Enabling direct editing of the style inspector in an “about:config” way would be a pretty awesome power user feature (a web search for this didn’t turn up any hints that this could be done). This might be a good way to fix problems like this - a direct editor might have an “unset” or “delete entry” option that would revert to unset.

To that end, unpacking the document and looking at styles.xml, I see:

<style:style style:name="Internet_20_link" style:display-name="Internet link" style:family="text"><style:text-properties fo:color="#000031" loext:opacity="100%" fo:font-size="9pt" style:text-underline-style="none"/></style:style>

So i deleted that style from the document’s style.xml file, rebuilt the .odt file with the modified style.xml and got the original behavior back, then only edited the color/underline features and it seems to be working as expected - the Internet link style now makes the text a barely discernibly blue #000031 and links are exported to .pdf, but don’t make the document look like a hand-coded web page from 1996 and changes only that color characteristic, not font etc.

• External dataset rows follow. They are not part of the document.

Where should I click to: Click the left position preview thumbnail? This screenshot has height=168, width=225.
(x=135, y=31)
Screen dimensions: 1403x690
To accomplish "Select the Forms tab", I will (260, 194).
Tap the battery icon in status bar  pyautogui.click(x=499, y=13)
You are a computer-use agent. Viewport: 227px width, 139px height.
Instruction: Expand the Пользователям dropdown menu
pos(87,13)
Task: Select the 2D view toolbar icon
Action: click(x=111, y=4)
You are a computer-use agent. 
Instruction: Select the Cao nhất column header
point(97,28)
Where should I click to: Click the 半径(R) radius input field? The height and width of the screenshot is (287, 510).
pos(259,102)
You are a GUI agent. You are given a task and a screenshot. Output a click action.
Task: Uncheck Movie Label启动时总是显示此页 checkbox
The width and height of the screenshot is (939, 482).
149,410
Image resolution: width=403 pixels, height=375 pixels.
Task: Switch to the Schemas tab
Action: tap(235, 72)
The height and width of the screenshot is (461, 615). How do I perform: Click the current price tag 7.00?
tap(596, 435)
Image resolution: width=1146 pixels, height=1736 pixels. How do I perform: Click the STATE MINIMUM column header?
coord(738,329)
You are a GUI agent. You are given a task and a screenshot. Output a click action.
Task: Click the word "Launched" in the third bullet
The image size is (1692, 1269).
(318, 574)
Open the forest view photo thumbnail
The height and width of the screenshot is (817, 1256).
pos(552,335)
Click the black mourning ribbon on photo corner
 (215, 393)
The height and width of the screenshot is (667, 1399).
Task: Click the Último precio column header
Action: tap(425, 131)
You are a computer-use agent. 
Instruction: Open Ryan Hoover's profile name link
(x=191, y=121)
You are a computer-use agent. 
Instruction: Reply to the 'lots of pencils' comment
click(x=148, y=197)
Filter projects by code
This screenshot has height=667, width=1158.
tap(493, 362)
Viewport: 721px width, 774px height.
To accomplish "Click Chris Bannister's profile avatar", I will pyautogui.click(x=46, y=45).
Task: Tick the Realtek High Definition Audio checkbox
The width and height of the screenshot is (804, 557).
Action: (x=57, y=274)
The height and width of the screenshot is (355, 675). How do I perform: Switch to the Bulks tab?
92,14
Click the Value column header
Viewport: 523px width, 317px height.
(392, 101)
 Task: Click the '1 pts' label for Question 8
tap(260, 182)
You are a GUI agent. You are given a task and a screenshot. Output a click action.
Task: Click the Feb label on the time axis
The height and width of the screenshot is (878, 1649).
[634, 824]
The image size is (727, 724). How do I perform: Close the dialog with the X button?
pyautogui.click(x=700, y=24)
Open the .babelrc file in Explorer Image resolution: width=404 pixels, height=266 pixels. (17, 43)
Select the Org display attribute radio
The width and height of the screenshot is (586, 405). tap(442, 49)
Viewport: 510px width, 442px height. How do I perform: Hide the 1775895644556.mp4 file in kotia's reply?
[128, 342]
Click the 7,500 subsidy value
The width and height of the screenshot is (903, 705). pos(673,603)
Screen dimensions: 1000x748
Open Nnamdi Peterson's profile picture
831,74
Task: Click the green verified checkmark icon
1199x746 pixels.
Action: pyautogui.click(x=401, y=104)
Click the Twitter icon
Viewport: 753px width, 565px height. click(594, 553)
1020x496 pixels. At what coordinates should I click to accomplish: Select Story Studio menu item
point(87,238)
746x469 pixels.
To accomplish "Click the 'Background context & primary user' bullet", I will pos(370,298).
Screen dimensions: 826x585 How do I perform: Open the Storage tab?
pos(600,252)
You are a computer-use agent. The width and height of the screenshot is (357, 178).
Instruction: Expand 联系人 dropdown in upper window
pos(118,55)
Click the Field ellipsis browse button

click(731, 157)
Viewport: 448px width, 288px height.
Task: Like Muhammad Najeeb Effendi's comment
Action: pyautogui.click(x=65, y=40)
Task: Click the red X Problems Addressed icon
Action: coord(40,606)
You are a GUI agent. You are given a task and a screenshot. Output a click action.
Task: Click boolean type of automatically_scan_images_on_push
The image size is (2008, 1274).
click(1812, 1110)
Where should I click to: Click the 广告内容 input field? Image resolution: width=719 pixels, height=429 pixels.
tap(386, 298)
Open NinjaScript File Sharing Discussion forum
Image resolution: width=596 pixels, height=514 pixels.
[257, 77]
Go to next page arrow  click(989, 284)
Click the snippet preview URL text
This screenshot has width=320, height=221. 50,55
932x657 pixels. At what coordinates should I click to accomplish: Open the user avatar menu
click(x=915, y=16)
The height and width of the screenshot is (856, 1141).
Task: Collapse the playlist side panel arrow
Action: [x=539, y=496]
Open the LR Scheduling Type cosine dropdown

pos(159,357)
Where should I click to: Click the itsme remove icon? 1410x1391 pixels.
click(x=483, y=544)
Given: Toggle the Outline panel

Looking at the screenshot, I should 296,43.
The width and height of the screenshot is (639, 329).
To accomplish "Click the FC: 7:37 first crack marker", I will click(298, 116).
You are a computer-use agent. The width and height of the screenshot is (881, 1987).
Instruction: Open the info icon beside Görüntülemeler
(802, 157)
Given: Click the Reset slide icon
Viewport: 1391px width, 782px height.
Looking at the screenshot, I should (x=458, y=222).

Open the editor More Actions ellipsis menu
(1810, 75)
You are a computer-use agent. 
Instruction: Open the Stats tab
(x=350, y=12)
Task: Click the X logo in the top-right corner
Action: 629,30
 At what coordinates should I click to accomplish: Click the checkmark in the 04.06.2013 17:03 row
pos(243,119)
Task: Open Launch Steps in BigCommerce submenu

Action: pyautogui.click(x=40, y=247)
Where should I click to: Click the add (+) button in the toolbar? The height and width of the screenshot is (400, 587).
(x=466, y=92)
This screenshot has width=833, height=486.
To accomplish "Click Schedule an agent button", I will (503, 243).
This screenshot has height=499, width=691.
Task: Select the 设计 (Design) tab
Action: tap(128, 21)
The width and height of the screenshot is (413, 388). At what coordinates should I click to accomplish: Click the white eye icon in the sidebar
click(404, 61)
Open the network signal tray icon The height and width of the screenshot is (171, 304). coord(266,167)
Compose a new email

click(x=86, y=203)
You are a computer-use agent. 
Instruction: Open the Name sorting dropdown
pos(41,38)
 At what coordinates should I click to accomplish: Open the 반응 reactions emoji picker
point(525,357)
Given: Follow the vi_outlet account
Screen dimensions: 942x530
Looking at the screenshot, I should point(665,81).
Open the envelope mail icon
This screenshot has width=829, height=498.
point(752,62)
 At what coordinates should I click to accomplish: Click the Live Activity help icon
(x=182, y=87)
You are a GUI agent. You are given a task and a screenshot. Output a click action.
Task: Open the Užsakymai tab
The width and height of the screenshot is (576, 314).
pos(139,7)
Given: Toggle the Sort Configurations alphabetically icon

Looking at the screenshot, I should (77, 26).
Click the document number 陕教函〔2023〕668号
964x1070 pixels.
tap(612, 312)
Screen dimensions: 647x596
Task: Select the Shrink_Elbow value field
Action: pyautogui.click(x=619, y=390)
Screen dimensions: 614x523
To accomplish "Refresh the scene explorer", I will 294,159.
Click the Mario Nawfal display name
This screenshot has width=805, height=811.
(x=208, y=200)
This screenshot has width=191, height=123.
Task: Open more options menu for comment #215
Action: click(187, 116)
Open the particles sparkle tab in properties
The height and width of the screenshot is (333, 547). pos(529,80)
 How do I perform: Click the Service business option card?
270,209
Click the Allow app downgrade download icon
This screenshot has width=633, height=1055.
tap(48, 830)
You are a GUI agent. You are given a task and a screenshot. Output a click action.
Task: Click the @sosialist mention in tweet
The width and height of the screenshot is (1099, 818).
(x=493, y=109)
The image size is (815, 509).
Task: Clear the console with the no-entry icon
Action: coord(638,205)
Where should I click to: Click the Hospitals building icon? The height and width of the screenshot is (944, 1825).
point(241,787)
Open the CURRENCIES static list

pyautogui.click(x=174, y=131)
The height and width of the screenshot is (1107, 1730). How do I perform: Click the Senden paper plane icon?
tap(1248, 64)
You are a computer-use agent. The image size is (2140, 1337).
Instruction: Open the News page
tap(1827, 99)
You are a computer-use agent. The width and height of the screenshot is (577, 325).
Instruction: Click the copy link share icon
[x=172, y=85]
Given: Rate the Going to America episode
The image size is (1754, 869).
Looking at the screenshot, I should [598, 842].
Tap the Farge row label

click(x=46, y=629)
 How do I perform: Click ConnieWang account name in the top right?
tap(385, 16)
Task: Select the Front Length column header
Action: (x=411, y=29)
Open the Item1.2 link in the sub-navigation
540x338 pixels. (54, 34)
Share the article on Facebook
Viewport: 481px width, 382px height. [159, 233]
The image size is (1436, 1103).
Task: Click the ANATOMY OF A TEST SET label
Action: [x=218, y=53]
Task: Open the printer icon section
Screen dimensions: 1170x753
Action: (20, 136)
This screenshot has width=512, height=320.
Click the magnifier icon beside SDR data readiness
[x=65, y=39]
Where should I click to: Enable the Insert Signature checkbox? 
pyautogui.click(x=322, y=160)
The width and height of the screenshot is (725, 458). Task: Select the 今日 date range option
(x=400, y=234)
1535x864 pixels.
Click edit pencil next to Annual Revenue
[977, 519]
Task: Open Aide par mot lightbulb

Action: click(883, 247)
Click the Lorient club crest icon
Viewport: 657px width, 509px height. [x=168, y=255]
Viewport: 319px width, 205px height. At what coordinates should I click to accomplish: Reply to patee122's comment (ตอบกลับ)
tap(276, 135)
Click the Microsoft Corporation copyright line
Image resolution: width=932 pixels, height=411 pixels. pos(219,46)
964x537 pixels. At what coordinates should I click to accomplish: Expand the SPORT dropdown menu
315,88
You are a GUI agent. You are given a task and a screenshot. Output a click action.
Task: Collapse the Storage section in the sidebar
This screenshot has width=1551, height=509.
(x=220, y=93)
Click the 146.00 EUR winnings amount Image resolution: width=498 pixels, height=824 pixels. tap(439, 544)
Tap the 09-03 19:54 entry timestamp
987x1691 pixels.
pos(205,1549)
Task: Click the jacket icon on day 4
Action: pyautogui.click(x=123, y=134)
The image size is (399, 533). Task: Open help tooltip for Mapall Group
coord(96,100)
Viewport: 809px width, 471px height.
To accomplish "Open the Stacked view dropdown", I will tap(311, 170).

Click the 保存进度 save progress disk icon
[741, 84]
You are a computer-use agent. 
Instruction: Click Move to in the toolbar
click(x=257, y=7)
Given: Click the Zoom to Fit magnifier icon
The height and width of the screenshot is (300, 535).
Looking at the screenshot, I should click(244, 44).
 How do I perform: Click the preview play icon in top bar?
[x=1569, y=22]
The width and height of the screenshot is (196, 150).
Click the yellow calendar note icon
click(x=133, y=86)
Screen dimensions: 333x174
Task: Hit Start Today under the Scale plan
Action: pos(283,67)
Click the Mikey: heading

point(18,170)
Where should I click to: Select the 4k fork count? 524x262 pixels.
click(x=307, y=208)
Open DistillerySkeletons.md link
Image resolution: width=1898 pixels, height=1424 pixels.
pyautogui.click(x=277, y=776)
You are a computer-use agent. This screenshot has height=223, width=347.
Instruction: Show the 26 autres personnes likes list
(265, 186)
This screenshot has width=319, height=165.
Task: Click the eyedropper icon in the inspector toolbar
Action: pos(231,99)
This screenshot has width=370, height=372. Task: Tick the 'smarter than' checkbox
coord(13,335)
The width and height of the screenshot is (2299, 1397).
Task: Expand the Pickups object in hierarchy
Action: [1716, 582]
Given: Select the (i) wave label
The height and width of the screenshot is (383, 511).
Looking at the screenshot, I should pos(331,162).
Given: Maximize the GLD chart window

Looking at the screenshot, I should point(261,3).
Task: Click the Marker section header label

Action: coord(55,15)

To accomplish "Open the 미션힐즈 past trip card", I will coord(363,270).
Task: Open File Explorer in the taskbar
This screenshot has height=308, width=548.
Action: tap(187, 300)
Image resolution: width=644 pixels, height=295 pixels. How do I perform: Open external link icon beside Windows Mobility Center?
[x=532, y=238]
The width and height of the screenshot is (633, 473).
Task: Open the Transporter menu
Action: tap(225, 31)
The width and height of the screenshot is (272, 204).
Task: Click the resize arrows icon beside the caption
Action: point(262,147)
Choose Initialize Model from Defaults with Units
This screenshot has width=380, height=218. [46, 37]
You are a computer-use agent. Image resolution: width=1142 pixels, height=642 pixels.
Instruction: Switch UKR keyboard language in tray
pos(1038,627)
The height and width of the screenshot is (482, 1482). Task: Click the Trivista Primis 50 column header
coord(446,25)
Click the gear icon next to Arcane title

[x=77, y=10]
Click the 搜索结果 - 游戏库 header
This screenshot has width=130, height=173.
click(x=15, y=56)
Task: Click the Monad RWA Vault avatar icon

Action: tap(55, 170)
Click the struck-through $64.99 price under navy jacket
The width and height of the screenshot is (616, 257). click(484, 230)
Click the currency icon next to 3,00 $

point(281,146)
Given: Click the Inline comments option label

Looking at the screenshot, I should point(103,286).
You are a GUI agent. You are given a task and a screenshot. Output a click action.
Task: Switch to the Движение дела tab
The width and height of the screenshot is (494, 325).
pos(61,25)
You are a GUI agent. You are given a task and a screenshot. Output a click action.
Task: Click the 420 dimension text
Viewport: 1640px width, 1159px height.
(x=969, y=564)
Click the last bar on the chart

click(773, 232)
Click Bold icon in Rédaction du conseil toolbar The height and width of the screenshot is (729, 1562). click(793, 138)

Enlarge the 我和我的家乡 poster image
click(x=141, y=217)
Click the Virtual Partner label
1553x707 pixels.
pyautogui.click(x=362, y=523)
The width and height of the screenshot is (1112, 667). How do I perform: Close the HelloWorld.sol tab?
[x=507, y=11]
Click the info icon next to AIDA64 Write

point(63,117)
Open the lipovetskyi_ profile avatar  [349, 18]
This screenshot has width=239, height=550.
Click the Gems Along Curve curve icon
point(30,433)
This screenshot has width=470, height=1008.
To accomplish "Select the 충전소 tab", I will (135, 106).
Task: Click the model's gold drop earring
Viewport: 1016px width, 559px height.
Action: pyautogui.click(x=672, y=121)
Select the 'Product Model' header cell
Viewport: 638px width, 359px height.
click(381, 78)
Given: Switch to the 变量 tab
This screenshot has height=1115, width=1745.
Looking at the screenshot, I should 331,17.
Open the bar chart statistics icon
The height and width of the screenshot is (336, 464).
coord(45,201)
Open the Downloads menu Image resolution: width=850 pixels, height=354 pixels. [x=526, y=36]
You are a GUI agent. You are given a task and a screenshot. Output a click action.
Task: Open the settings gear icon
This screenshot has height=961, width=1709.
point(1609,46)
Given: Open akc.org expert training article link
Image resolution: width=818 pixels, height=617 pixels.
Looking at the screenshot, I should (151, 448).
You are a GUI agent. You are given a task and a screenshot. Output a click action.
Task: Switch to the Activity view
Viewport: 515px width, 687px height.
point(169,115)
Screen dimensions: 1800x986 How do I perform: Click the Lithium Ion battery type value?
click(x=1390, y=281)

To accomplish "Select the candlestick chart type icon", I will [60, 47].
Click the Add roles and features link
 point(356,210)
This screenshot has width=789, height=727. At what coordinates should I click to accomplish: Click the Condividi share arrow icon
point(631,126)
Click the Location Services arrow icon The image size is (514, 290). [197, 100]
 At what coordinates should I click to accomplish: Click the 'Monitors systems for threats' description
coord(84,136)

So, TL:DR, if you screw up your very special Internet Link and/or Visited Internet Link character styles, the problems can be written do the document file and default behavior can be restored by deleting those character styles from the styles.xml file bundled inside the .odt compressed document.

Also, if you want to get crazy, you can directly edit your styles that way. Not quite an about:styles like tabular editing capability, but semi-human readable.

Writer frames can be chained. The procedure is clearly explained in the built-in help.

I recently helped for such a document. The linked frames is not a good idea because text expansion is different from language to language. With frames it is impossible to synchronise two flows. The alternative solution is to reduce parallel flows to “logical blocks” of the source text. But then you end up with thousands of flows, this is unmanageable (by humans) and Writer becomes unstable. In addition, frames are not auto-adaptative and you must manage the frame sizes manually. I let you think about the consequences of any edit.

The correct solution is to use a 2-column table. Each row corresponds to a “logical block” like a paragraph of the source language. Therefore thanks to the cell paradigm, your translation remains always synchronised, with blank space at end of some paragraphs either in the source or destination language columns.

This thread direction is tangential to the original problem - which is solved, thank you all for the insight that lead me to understand the behavior I wanted was how it should work and the behavior I had was because I’d messed something up in my document.

I have used a two column table before, not quite the same thing and there are standing requests for improvement to parallel flows. I realize it is challenging and it is certainly OK that LO doesn’t do everything for everyone and is not a criticism. I’ll look more deeply at the frames support as it exists and learn something. Last time I looked it wasn’t possible to link flows the way I got used to in FM - again, not a criticism. It’s just an opportunity to review previously developed solutions to document structure problems and learn from other dev teams’ efforts.

My (personal) preference for parallel translation is to align anchors (usually headers) or text anchor points. This makes writing and editing fairly fluid as the document is continuous rather than broken into cells and it achieves a formatting I find more pleasing than tabular form. I can’t do that in LO (yet) but

The features it does have continue to improve over time thanks to edge use cases and thoughtful suggestions, just like FOSS should.

A table in Writer is just a “container” and has no implication on formatting. It only imposes a layout, very roughly similar to multi-column except you have no automatic spill over to some other cell. Every cell is an independent flow, the same as a frame, where you style text the way you like. If you don’t use borders, it is visually impossible to tell your text is written inside a table.